3 Consejos para Adaptarse a un Cambio de Rutina

Por aproximadamente 8 años mantuve una rutina muy activa. Mi trabajo de niñera me permitía estar siempre caminando, paseando en carriola, cargando bolsas y jugando con bebes o niños. Como cualquier rutina, yo ya estaba acostumbrada a este ritmo de vida, y disfrutaba la actividad física.

Hace pocos meses empece un trabajo de oficina. Cambie de estar activa la mayor parte de mi jornada de trabajo, a estar sentada la mayoría del tiempo. Ser una persona sedentaria no es parte de mi personalidad, y sé que no es ideal para mi cuerpo. Así que encontré algunas maneras de mejorar la situación.

Estos son mis consejos para que adaptarte a un cambio de rutina sea mucho más fácil. 

Encuentra algo que te mantenga consciente de tu cuerpo.

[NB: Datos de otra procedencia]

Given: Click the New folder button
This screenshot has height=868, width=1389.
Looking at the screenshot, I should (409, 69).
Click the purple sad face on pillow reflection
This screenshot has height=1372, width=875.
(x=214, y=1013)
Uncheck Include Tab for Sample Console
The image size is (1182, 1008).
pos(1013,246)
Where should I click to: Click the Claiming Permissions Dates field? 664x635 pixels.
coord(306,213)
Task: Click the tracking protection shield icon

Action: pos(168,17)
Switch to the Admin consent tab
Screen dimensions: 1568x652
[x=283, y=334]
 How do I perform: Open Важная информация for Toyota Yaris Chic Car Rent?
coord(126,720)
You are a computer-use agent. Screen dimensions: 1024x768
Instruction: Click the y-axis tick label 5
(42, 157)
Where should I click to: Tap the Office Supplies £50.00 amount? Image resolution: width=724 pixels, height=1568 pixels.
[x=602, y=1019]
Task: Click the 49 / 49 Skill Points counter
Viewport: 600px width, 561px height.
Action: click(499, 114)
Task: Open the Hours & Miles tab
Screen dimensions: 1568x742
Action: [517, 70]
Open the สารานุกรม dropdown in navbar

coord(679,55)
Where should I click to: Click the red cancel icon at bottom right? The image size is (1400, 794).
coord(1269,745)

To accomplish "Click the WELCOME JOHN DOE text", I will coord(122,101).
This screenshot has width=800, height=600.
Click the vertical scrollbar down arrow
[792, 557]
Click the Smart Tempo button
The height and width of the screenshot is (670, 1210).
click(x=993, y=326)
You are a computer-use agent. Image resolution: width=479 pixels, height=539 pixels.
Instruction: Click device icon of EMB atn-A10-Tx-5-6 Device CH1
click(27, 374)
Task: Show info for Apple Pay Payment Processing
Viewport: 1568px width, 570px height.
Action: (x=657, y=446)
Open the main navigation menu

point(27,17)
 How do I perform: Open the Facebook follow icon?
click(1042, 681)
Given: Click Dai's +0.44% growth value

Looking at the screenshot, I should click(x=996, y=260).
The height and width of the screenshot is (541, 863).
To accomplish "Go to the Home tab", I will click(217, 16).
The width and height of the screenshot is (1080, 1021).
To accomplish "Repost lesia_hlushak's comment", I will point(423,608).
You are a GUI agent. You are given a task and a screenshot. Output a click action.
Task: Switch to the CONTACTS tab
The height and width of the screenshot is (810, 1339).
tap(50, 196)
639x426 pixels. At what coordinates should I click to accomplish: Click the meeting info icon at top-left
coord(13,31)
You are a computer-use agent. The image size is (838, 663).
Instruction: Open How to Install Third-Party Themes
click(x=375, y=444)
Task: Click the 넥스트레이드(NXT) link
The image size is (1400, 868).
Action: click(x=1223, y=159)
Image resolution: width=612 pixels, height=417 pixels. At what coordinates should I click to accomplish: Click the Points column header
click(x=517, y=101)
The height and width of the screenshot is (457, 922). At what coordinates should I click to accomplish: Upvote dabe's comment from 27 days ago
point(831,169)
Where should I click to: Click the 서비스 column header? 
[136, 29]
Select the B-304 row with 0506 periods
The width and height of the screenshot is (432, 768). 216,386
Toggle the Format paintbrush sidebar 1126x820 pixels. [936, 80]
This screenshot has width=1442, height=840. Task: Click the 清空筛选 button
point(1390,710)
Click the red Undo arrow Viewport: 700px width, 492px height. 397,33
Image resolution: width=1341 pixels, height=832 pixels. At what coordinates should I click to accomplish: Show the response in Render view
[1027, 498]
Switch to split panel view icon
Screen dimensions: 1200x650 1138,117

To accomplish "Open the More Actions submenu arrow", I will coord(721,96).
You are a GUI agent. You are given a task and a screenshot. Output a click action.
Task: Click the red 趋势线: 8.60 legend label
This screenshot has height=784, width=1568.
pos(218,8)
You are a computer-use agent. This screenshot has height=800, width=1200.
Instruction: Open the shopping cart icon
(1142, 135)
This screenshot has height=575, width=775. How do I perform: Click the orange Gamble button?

Es decir, no te pierdas sentado en la silla toda la jornada. Yo compré unos pedales que uso cuando siento esa ansiedad de moverme. He visto personas que se sientan en la pelota suiza, o simplemente buscan la manera de estar parados y en la computadora al mismo tiempo.

Esto ayuda a no dejarnos llevar por la monotonía, y a ayudar al cuerpo a estar presente. A demás, el estar en movimiento oxigena el cerebro, lo que te ayuda a concentrarte mejor. 

Haz tiempo para moverte en tu agenda u horario. 

Puede ser salir a caminar, estirarte o cualquier actividad física. Al hacerlo, no solo te da tiempo para descasar el cerebro, pero también para recordarle al cuerpo que la sangre tiene que seguir fluyendo. 

Te va a ayudar a regresar a trabajar con más ganas y mayor creatividad. 

Estar preparado a la hora de la comida.

Saber desde un día anterior que vas a comer, ya sea que lleves tu comida o tengas una idea de dónde la vas a comprar, te ayuda a ahorrar tiempo, dinero y malas decisiones.

Estar presente en una oficina no siempre es fácil, uno se puede perder en la pantalla por horas y olvida que el cuerpo necesita atención.

Planear y organizar es una manera de mejorar la experiencia de oficina.